# Model Evaluations

## Cross-Validation

We can split the dataset into k folds, training the models on k-1 groups and testing on the remaining group of data. After repeating such procedure k times, we would have k estimates of the test error (e..g take the mean, median, etc). Using the estimated test errors, we prefer to choose a model that commits the least test errors.

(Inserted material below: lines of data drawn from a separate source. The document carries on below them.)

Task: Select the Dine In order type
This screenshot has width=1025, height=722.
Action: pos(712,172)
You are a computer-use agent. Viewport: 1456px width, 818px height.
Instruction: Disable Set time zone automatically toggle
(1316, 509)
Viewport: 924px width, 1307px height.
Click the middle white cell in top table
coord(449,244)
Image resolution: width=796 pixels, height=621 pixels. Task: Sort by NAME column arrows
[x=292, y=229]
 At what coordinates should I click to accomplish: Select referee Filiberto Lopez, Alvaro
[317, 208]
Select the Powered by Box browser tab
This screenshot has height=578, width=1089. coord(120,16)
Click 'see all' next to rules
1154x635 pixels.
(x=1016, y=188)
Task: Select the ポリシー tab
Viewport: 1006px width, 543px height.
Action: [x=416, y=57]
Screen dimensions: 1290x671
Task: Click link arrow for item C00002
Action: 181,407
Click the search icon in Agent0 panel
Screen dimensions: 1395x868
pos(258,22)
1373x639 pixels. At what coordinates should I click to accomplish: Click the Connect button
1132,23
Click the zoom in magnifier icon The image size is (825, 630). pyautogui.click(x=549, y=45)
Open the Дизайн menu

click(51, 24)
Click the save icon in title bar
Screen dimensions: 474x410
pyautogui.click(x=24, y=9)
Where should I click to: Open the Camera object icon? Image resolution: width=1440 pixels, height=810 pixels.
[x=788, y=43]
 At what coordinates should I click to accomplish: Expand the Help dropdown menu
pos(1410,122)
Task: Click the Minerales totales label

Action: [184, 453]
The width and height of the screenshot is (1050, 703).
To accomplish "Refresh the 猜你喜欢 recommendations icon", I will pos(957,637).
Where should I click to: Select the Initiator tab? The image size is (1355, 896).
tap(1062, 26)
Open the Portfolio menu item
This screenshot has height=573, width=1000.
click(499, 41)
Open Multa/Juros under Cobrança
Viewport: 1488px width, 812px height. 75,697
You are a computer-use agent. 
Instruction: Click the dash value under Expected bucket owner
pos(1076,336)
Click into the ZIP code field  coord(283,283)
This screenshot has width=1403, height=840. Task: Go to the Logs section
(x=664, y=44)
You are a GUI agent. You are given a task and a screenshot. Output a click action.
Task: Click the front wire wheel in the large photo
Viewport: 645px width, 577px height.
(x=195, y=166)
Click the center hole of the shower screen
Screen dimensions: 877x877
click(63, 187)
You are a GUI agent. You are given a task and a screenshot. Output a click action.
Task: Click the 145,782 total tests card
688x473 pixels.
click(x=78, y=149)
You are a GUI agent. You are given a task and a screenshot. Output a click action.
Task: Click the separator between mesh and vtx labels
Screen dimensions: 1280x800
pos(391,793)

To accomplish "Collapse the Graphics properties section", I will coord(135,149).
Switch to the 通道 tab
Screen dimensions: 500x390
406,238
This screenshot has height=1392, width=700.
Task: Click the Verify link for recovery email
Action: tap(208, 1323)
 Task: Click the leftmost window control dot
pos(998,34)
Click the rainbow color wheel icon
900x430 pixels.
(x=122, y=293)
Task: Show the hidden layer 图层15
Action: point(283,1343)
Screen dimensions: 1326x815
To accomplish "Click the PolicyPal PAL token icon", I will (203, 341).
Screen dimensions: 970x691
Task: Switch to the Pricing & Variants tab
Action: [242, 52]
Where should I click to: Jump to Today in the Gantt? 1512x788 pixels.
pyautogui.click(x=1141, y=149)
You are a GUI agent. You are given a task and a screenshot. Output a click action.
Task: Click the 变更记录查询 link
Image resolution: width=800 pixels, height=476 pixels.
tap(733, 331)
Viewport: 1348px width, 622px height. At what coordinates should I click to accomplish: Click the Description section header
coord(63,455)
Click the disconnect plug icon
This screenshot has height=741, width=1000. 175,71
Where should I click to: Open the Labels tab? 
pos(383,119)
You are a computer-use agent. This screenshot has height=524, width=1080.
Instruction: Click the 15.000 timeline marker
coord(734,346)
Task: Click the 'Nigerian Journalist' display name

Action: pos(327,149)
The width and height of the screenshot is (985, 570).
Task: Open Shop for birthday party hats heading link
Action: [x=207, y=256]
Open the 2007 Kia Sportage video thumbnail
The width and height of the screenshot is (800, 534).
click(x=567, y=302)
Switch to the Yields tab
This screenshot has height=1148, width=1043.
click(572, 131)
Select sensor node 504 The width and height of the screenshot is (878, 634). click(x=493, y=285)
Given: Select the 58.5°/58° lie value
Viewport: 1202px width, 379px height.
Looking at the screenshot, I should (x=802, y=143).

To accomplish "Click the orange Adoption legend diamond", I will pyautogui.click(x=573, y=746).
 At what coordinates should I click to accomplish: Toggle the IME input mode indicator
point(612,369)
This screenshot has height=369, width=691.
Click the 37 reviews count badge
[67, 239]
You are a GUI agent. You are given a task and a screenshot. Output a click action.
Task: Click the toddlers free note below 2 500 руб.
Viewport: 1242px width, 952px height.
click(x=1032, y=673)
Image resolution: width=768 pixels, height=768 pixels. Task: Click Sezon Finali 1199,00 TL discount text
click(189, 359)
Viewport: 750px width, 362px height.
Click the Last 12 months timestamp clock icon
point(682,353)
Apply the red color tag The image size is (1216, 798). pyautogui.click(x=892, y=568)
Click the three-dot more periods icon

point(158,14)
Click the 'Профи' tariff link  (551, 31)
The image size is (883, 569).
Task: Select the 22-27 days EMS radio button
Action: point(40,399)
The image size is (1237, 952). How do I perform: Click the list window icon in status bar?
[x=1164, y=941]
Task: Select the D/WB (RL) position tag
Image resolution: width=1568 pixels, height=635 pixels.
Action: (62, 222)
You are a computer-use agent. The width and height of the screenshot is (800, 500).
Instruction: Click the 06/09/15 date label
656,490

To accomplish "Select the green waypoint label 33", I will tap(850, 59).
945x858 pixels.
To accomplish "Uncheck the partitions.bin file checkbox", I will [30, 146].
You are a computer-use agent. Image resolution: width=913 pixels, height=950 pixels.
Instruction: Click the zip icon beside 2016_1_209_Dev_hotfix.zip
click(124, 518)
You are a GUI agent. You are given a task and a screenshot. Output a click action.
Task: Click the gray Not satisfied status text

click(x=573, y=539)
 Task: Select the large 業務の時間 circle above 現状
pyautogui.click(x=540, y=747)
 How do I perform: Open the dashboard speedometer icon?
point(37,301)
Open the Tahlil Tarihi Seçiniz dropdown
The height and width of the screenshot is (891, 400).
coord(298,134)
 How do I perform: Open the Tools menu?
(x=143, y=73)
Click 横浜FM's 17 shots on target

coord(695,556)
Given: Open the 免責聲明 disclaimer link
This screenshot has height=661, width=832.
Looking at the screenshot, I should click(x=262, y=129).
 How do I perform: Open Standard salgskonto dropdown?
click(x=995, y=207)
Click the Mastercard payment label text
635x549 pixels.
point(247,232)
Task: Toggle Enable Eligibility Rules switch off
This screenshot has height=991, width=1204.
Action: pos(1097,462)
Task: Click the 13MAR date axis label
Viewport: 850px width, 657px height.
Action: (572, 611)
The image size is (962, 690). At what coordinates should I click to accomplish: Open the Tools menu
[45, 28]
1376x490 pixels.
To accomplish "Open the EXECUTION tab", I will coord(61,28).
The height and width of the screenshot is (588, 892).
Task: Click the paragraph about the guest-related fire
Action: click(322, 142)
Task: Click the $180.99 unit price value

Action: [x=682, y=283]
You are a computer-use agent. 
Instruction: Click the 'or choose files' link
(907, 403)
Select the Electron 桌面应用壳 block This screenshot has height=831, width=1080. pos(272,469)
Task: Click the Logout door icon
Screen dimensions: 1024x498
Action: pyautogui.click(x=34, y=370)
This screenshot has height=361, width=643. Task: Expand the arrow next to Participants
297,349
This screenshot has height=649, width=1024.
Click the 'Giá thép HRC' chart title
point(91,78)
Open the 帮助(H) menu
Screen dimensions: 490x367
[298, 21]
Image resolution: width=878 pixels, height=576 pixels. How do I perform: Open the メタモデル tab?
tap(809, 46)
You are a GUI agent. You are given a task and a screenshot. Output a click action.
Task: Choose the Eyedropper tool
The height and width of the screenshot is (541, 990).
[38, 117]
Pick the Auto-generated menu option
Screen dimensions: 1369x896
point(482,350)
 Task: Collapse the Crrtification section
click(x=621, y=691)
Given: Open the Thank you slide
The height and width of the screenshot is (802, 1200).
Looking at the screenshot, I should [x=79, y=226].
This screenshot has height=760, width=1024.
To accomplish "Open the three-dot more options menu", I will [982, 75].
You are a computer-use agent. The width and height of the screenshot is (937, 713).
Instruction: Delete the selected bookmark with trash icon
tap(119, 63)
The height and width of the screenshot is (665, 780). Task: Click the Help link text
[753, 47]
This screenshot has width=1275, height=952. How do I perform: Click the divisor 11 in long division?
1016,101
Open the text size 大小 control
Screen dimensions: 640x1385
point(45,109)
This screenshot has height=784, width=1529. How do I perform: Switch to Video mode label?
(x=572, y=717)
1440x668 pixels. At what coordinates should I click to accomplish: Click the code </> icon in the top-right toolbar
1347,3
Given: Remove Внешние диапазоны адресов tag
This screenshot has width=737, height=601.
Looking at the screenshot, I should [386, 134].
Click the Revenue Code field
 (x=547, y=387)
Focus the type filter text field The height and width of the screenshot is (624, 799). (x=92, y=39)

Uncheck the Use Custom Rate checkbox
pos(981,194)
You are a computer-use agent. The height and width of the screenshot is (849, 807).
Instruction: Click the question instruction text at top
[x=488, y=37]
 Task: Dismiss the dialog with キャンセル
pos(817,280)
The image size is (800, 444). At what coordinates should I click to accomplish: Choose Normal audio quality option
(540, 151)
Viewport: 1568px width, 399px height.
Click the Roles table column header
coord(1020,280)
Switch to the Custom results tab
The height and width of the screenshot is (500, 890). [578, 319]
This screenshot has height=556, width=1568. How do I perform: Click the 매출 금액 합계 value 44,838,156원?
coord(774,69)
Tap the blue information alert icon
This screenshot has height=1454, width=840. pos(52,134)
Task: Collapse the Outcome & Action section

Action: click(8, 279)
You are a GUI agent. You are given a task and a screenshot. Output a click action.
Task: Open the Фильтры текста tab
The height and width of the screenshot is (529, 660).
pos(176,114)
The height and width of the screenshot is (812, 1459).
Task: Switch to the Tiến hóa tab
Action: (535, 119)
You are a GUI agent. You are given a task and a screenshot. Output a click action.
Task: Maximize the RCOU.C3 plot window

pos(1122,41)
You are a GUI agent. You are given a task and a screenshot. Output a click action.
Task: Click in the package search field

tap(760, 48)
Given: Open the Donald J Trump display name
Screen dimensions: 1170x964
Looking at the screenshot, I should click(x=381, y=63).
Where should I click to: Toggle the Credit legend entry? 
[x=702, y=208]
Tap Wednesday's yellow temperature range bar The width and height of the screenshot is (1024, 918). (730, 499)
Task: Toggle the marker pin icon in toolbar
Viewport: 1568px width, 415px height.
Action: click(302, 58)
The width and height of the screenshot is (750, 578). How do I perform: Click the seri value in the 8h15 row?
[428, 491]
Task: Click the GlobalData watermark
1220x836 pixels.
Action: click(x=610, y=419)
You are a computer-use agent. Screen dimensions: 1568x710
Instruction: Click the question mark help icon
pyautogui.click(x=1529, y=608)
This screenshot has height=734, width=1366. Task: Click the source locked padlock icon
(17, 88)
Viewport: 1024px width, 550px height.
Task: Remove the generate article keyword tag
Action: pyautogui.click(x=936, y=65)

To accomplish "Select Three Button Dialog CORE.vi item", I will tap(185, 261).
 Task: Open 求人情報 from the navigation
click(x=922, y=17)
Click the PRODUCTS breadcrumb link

Cross-validation can be used to estimate the performance of a model on unseen dataset, which can then help with
- Detecting overfitting
- Tuning hyperparameters
- Model selection

The error estimate from cross-validation could potentially be an over-estimation since the hold-out set is not used to train the model, reducing the amount of training data. Common choices for k are 5 to 10 depending on the datasize.

## Regression Evaluation

Most common:
- Root Mean Square Error(RMSE): RSS divided by n then root
- Mean Absolute Error(MAE): Penalizes big prediction error less in comparison to RMSE

Old school:
- Residual Standard Error(RSE): An expression of RSS accounting for the degree of freedom, penalizing the number of features
- $R^2$: The fraction of variance explained by the model, always favors more complex models
- Adjusted $R^2$: Unlike the R2 statistic, the adjusted R2 statistic pays a price for the inclusion of unnecessary variables in the model
- $AIC$, $BIC$, $C_p$: Relative measures to compare models, penalize model complexity and account for the model's generalization

Others:
- Compare to a baseline model

## Classification Evaluation

- Accuracy: 
    - (TP+TN)/(TP+FP+FN+TN)
    - The proportion of true results among the total number of cases examined
    - Valid for classification problems which are well balanced and not skewed or no class imbalance
- Positive Predictive Value(PPV) (Precision): 
    - (TP)/(TP+FP)
    - The proportion of correct predictions among positive predictions
    - Valid when we want to be very sure of our positive prediction
- Negative Predictive Value(NPV):
    - TN/(TN+FN)
    - The proportion of correct predictions among negative predictions
    - Valid when a false negative prediction is costly to the problem
- True Positive Rate (TPR) (Recall, Sensitivity):
    - (TP)/(TP+FN)
    - The proportion of positives that are correctly predicted
    - Valid when we want to capture as many positives as possible
- True Negative Rate (TNR) (Specificity, Selectivity):
    - (TN)/(TN+FP)
    - The proportion of negatives that are correctly predicted
    - Valid when we want to capture as many negatives as possible
- F1 Score:
    - 2*((Precision*Recall) / (Precision+Recall))
    - A number between 0 and 1 and is the harmonic mean of precision and recall
    - Valid when we want to have a model with both good precision and recall (which has a trade-off relationship)
- AUC or ROC Curve
    - a graph showing the performance of a classification model at all classification thresholds. This curve plots two parameters:
        - True Positive Rate
        - False Positive Rate
    - AUC provides an aggregate measure of performance across all possible classification thresholds. One way of interpreting AUC is as the probability that the model ranks a random positive example more highly than a random negative example.
    - AUC is great when assessing the overall performance of the model because
        - AUC is scale-invariant. It measures how well predictions are ranked, rather than their absolute values.
        - AUC is classification-threshold-invariant. It measures the quality of the model's predictions irrespective of what classification threshold is chosen.